> SOURCE
★ ★ ★ ★ ★ ★ ★
# I think the rats can smell the cat



## Valitra (Jun 27, 2012)

OMG I've never seen animals so quiet before! X_X

So my best buddy is moving today and he asked me to take his cat in last night. I'm the only person he knows around who lives close enough and who is not also moving, and he needs me to babysit him until tonight.
Now the cat looks totally traumatized and probably thinks his owners ditched him, the poor thing has refused to eat or drink since last night and he won't come out from the food pantry he's hiding in. He does not make a single sound and he won't even take the cat treats he will usually do anything to get his paws on. 

The cat has not once set foot in my room where my rats are cause he heard them make noises last night and got scared of them. The rats, on the other hand, have been acting quite different since the cat came in. They were both kinda scared by my several visitors last night and my friend barely got to get a glimpse at them.
Loki has not once tried escaping his cage now (he usually throws a fit and does everything to escape when I close the doors), and both rats have been glued to the highest level of their cage (while they usually hang out on the bottom floor). They have not even greeted me or asked to come out this morning and are still both so unusually quiet...

Can they smell the cat even though he only stays in the other room? Can they sense the ''danger'' even though they've never encountered a cat before? ???
Can they like, get traumatized by all this?


----------



## LightningWolf (Jun 8, 2012)

rats have incredible smell, stronger then a human's and I want to say stronger then a bloodhound (not 100% sure) so they can smell the cat. If your rats haven't been exposed to other animals they will sense new animals as predators and might start acting weird. Normally if they are exposed to them young they like them (my rats are always trying to give kisses to my cat when she's by their cage) or are more open to new animals. They shouldn't be tramatized, actually, sounds like the cat is more traumatized by it then your rats are. you can maybe try to show the rats the cat (in a safe manor) to let them understand what it is they're smelling, might calm them down if they know it can't hurt them.


----------



## Keelyrawr (Mar 7, 2012)

Absolutely. My rats become so completely motionless if they smell my cat on me. If the cat walks into my room (Always monitor him), They burrow and hide under their bedding until he's gone. It's pitiful. They definitely know he's a predator. I would have introduced them young but my cat is a natural born mouser and I just couldn't take the chance. :-(


----------



## Flashygrrl (Feb 8, 2012)

If the cat is only staying till tonight I personally see no reason to try and introduce them, especially since they already are so freaked out from having a cat in the house and extra especially since they've been sick.


----------



## elliriyanna (Jul 27, 2011)

If its not your cat I wouldn't truth ... OT I kinda find it funny your rats are afraid of cats lol I got my boys when they were 1 one beats up the cat the other ignores her and my baby girl likes to try to climb on her meanwhile my cat is deathly afraid of rats


----------



## Rat Daddy (Sep 25, 2011)
★ ★ ★ ★ ★ ★ ★
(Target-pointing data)
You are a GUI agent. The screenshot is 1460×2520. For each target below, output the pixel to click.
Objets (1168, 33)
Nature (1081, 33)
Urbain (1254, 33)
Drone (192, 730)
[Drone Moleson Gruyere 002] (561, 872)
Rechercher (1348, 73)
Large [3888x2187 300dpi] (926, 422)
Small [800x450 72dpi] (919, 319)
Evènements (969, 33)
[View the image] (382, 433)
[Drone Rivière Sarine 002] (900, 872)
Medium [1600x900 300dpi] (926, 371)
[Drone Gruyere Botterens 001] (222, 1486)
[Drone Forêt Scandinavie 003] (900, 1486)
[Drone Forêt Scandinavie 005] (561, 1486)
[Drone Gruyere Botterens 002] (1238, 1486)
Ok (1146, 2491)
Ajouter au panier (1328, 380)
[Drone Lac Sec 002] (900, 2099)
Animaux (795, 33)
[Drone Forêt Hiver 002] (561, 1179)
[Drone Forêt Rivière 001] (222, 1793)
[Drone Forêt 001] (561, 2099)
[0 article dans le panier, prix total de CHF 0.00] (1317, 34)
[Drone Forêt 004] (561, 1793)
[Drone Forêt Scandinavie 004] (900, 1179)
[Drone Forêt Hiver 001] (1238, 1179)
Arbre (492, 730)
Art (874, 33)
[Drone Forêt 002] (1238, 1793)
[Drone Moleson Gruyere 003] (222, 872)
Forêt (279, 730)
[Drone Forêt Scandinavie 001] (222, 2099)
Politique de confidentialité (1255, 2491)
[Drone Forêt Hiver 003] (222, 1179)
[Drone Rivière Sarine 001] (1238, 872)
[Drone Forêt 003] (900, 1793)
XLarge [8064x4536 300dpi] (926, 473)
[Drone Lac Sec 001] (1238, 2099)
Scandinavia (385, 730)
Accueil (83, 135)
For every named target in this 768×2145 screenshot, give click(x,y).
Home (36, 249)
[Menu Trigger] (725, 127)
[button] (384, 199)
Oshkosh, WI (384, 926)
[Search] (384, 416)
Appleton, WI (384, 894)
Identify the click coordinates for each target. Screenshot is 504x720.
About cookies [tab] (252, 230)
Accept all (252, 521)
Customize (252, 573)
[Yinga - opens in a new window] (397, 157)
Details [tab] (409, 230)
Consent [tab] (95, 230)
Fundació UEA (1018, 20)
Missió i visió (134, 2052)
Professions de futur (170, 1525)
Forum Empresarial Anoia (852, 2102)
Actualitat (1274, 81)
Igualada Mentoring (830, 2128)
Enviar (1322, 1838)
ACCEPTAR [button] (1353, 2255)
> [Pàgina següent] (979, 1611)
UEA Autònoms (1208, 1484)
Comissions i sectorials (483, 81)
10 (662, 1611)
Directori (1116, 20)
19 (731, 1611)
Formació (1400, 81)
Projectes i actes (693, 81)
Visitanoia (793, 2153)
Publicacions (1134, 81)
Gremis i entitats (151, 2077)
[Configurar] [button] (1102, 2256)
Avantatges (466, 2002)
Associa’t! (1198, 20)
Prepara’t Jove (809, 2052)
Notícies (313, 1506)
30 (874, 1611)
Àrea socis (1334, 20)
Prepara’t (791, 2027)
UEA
★ ★ ★ ★ ★ ★ ★
Proceed with the forum thread about the rats sensing a visiting cat, continuing it from the point at which it ends. The material was taken from a different source than the thread.

> EXPECTED ANSWER
For sure your ratties smell the cat.


----------



## Electricgeek (Jun 26, 2012)

Even if they don't know what that strange new smell is, rats are naturally very neophobic. Hard to suppress millions of years of evolution that has kept their wild cousins alive.


----------



## Valitra (Jun 27, 2012)

I figured their smell was much better than ours but I did not know it was comparable to that of a dog! 

Sorry for the late reply, I spent the day helping my friend move out. Then we moved his sister, so 2 moving in one day and they both live on 4th floors (moving from old buildings with no elevators... to "new'' old building with not elevators). X_x
There is not an inch of my body that is not horribly sore right now. 
I also woke up late cause after that exhausting day the cat kept me up all night. He's gotten less terrified now and started exploring as well as leaping on all the furniture and throwing all the stuff on the floor. Yes he's still here, until this afternoon that is. 
He had started getting into my room and the rats did not seem to like this so I kicked him out since the boy's myco is flaring up badly again. They seem to be less scared than they were yesterday though. I managed to get them to play under my blankets for almost 2 hours last night and they seemed to have forgotten the cat's presence, and suddenly acted like I had been gone a whole week and had really really missed me. I also realized just how much I had actually missed them and was happy to play with and cuddle with them. 
I'm still anxious for the cat's owner to come and get him though, I hope the predator smell won't linger too long and that my boys will understand he's gone.

Tomorrow's vet visit seems light years away right now and I'm going to seriously murder the new vet if he doesn't let me take home some sort of antibiotic that I can friggin give them myself instead of just struggling to get quicker appointments when the rats suddenly get worst X_X. Their appointment for their next doxy shot with the first vet is on the 4th still.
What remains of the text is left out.